» Task to carry out
Transcribe the lines below exactly, beginning with the line that holds "Image resolution: width=1433" and ending with the final line, both included. Pictures are to be left out.
Segment Open
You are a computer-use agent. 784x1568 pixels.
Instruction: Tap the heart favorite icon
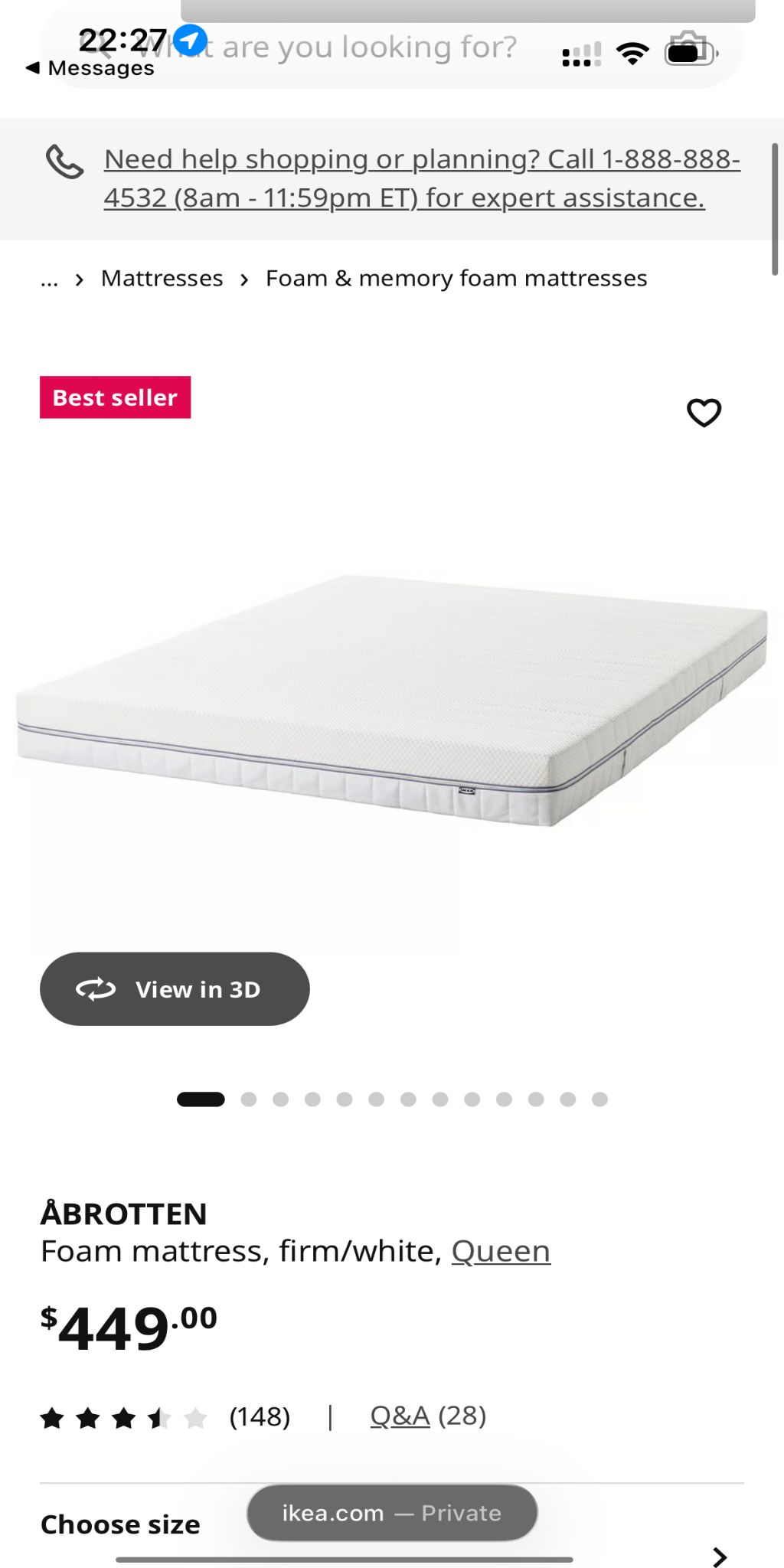[x=704, y=413]
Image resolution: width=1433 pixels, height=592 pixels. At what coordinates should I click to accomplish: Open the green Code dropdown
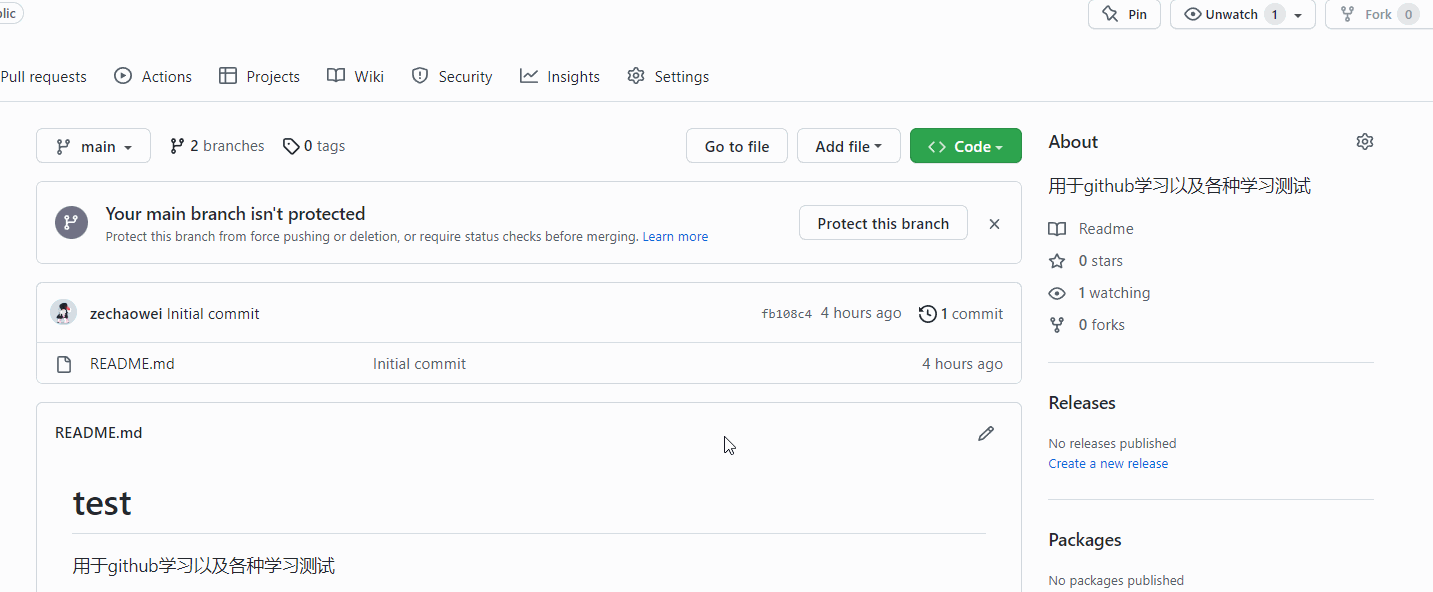tap(964, 145)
Segment Closed
» Solution
Image resolution: width=1433 pixels, height=592 pixels. At what coordinates should I click to accomplish: Open the green Code dropdown
tap(964, 145)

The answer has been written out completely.